Le monde doit cesser
d’accepter les contes juridiques que lui sert Israël. Le droit international
n’est pas une boîte à outils pour coloniser en toute impunité. Le droit
humanitaire n’est pas un menu dans lequel on pioche pour justifier
l’injustifiable. Le droit fut créé pour protéger les plus faibles. En le
retournant, Israël en fait un instrument de domination.
Briser l’illusion
Il est temps de
regarder le monstre en face. Israël n’a pas le « droit de se défendre »

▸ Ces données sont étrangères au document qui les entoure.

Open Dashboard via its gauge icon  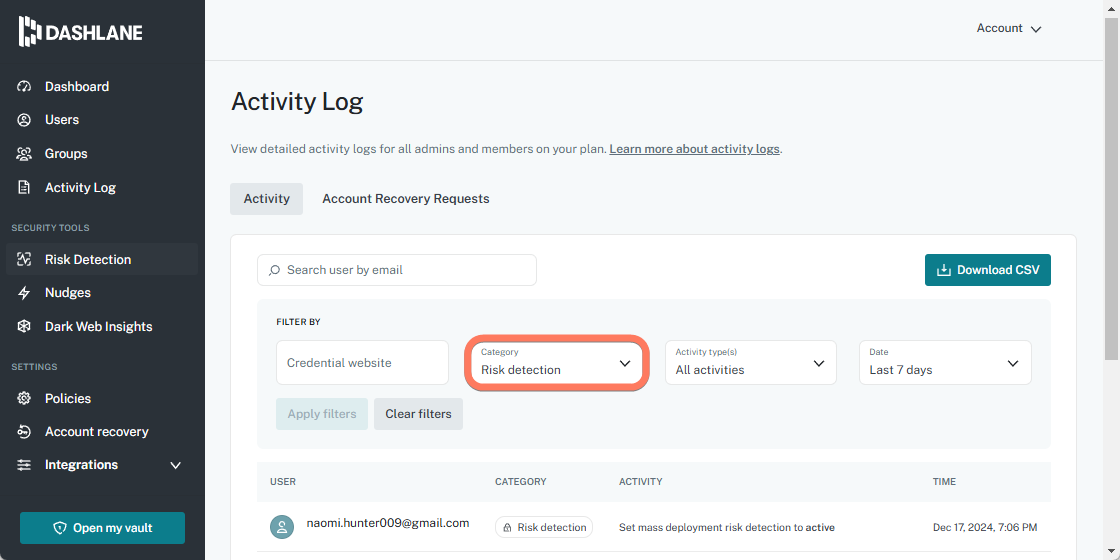point(25,87)
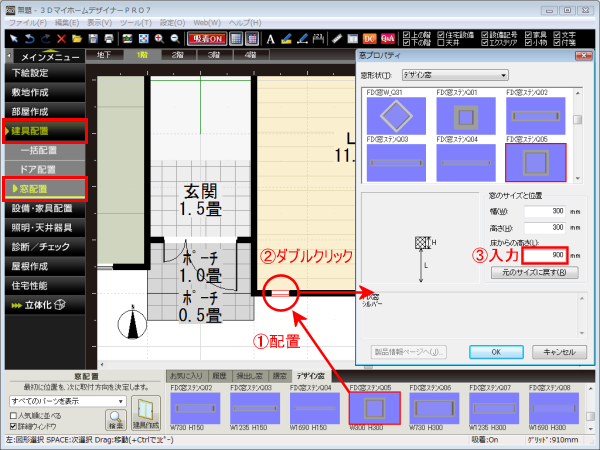Toggle the 人気順に並べる checkbox
The image size is (600, 450).
(12, 415)
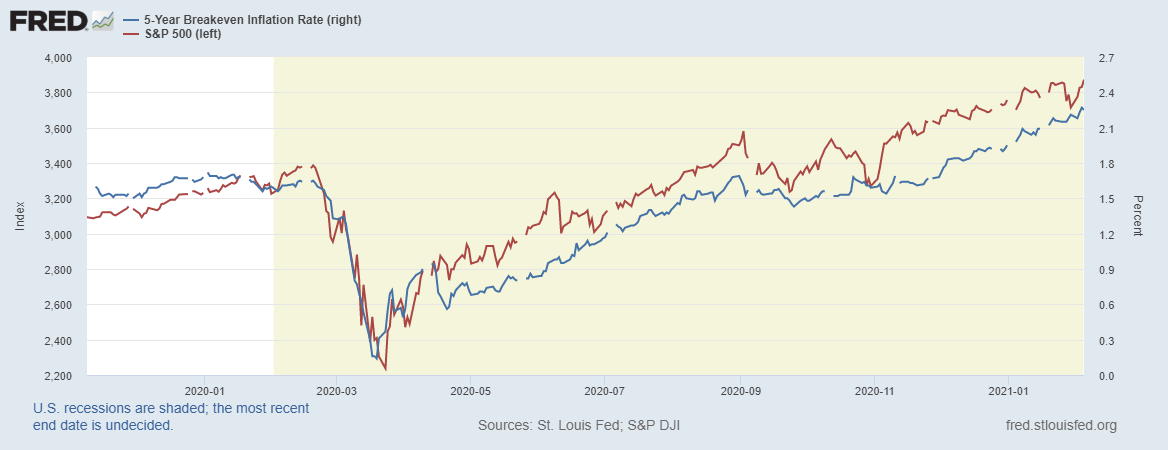The width and height of the screenshot is (1168, 450).
Task: Click the left axis title Index
Action: [x=20, y=216]
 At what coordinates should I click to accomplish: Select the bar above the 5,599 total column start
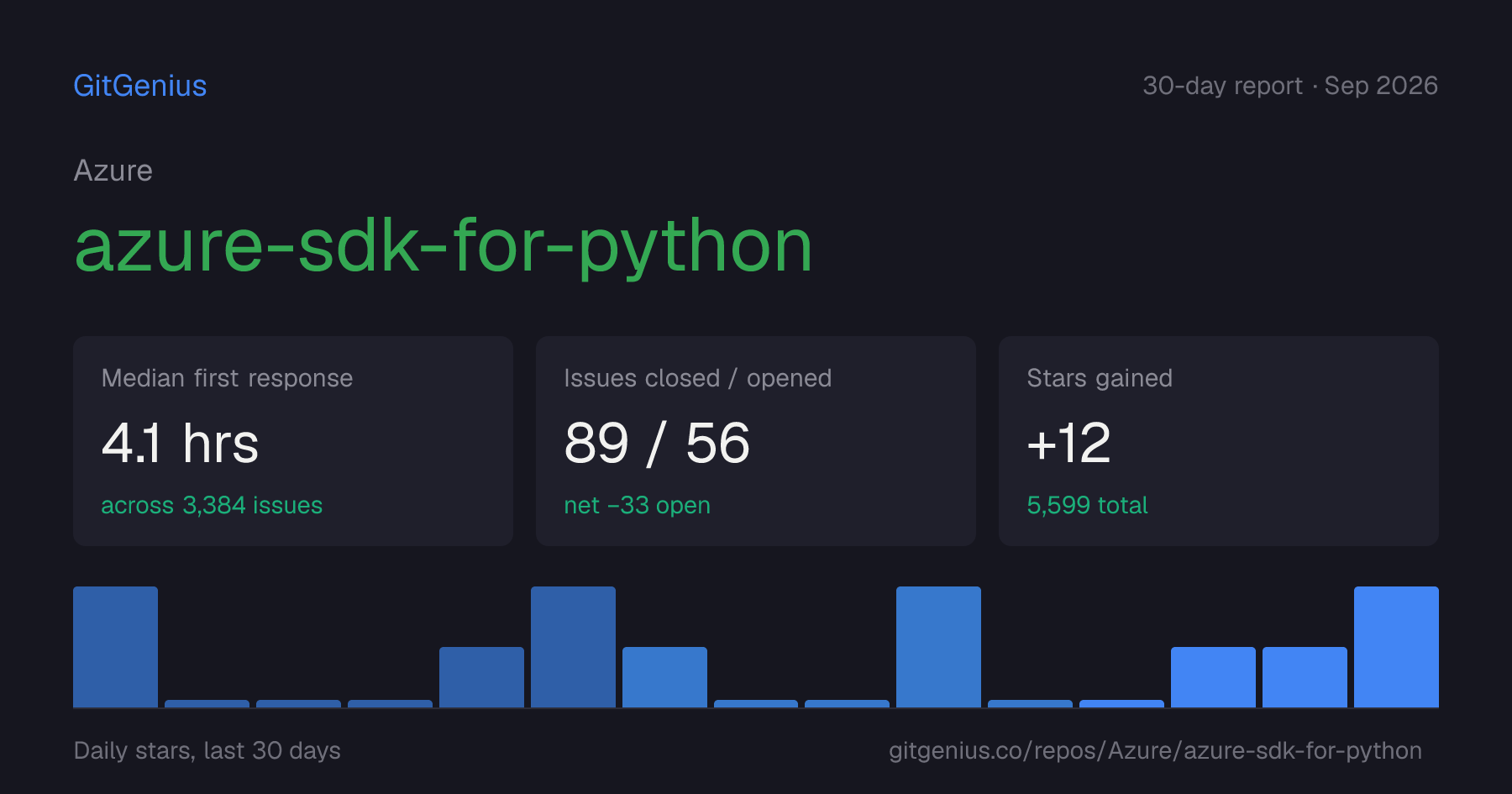click(1030, 703)
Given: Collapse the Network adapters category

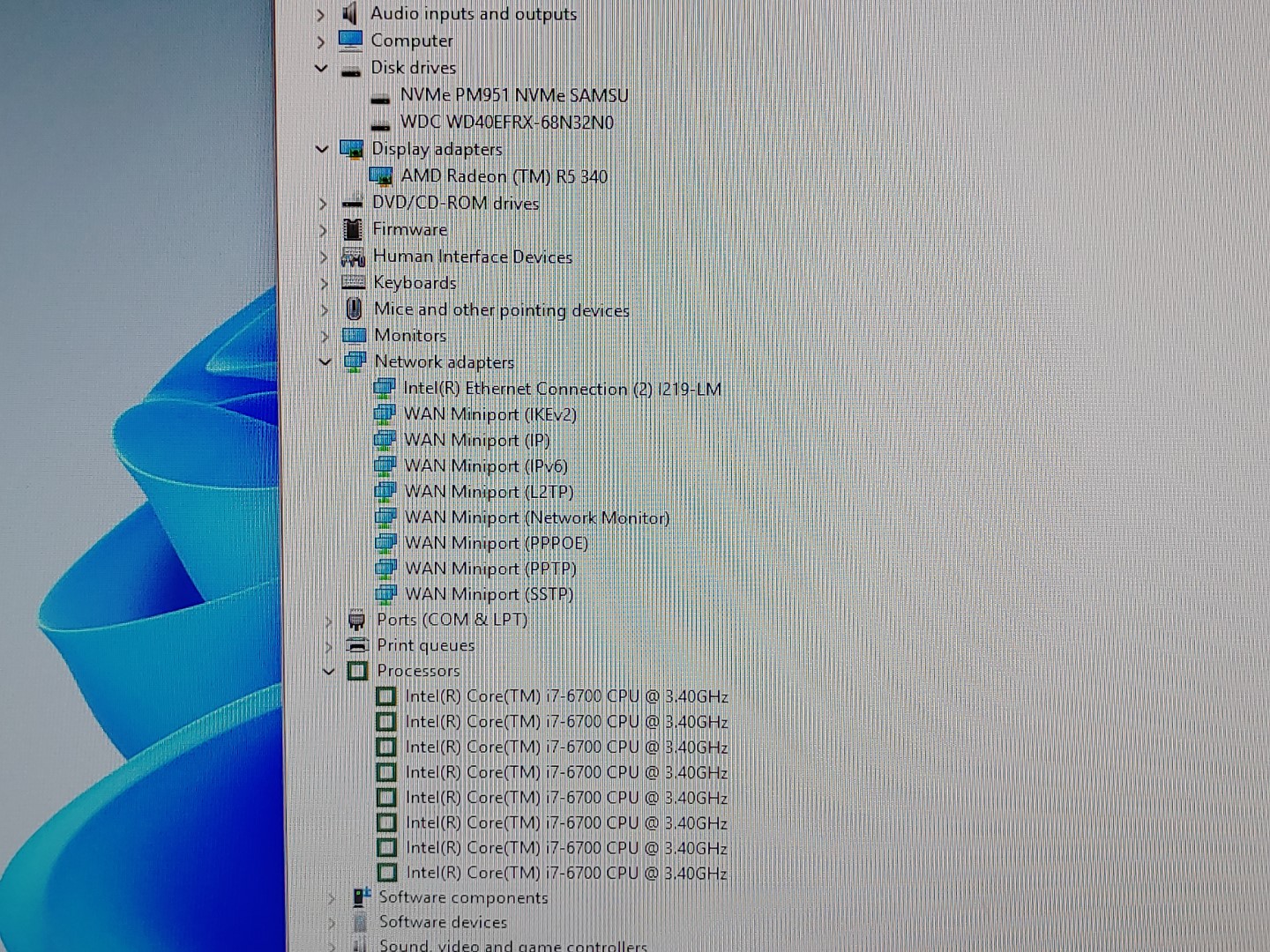Looking at the screenshot, I should pos(325,361).
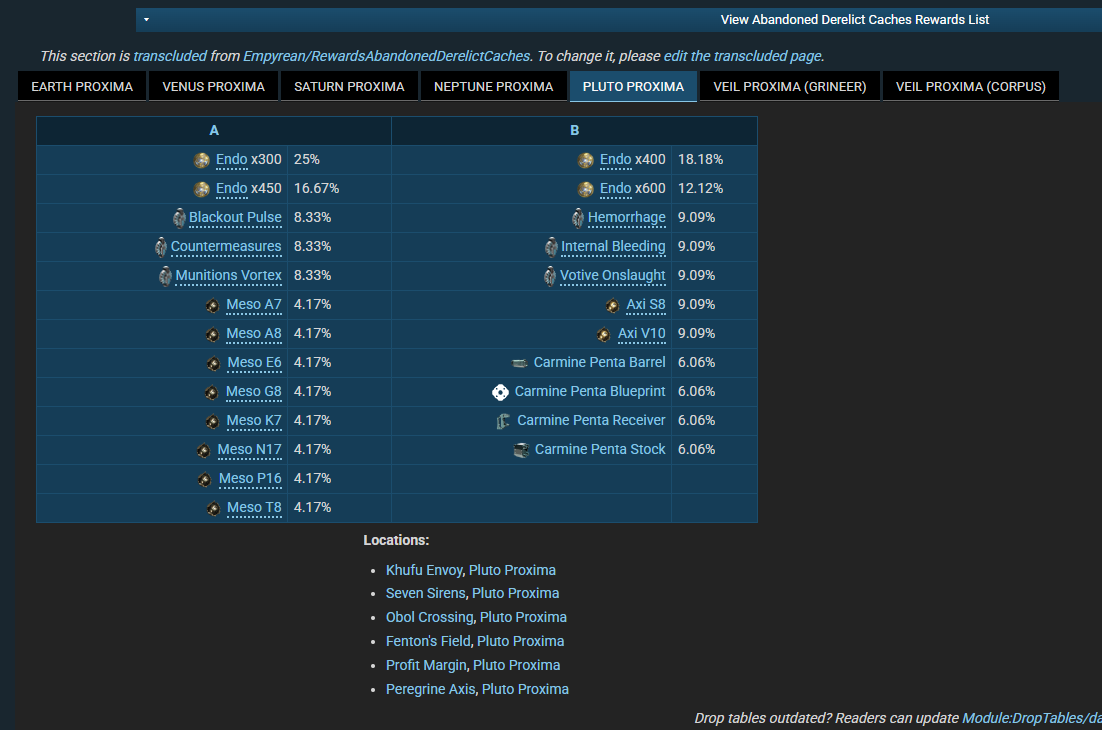Switch to the Earth Proxima tab

point(82,87)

en occupant, en colonisant, en enfermant. Le seul droit qu’il ait est celui de
mettre fin à l’occupation, de démanteler l’apartheid, et de reconnaître aux
Palestiniens la pleine égalité.
Jusqu’à ce jour, toutes
les fictions juridiques produites par Tsahal ne sont que des mensonges
raffinés, des illusions de papier qui ne cachent pas les cris des enfants, la
poussière des maisons effondrées, les charniers improvisés. Israël est devenu
un monstre parce qu’il a choisi de l’être. Et tant que la communauté
internationale continuera à se laisser hypnotiser par la pseudo-légalité de ses
crimes, ce monstre continuera de dévorer des vies.
Kader Tahri
Chroniqueur engagé, observateur inquiet
« Il faut dire les choses comme elles sont, mais refuser qu’elles soient
comme ça. »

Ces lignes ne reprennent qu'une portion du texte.